Today, many organisations are working out new ways to offer flexibility in their learning programmes. For example, a combination of distance and face-to-face contact(blended), flexible start and end dates, the full assessment of an individual's skills and understanding prior to starting a course, smaller courses to pick and mix, individualised or negotiated assessment, open access for wider participation. In this topic we will look at a few examples and consider the methods used to achieve flexibility.
| Activity Three – Investigate and describe an example of Flexible Learning in your organisation:
- Make a time to talk to two colleagues about how they incorporate flexibility in their teaching.
- Who are their students?
- How are the five dimensions of flexibility designed - time, delivery and logistics, entry requirements, content and instructional approaches and resources (Casey & Wilson, 2005)?

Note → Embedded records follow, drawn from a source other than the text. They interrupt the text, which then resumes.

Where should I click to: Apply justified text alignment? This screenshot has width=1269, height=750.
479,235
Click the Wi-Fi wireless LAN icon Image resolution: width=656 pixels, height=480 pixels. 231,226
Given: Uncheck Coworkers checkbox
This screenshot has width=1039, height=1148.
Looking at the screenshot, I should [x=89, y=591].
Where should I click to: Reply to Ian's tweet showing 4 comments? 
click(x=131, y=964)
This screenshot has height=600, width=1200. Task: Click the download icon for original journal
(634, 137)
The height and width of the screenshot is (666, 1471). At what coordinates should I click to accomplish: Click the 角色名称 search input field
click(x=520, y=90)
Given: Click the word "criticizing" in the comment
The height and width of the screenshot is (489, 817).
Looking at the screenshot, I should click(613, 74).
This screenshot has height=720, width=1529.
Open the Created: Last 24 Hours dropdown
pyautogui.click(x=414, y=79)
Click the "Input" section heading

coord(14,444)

Hint: Use the flexibility grid - Table 2.2, p. 7 & 8, and also Appendix 3, p. 41-44 in A practical guide to providing flexible learning in further and higher education by Casey, J. & Wilson, P. (2005). A practical guide to providing flexible learning in further and higher education.
- You may wish to interview the teachers, and/or prepare a description to post to your blog. (Remember to ask permission to use any audio or other information on your blog.)
- Use the Three-Step Reflective Framework and template as a guide when writing posts for your blog. Look for the template. (This is based on Bronwyn Hegarty's Doctorate research.)
- Listen to or read the article: Akyol, Z., Garrison, D.R. & Ozden, M. (2009). Online and blended communities of inquiry: Exploring the developmental and perceptional differences. The International Review of Research in Open and Distance Learning, 10(6).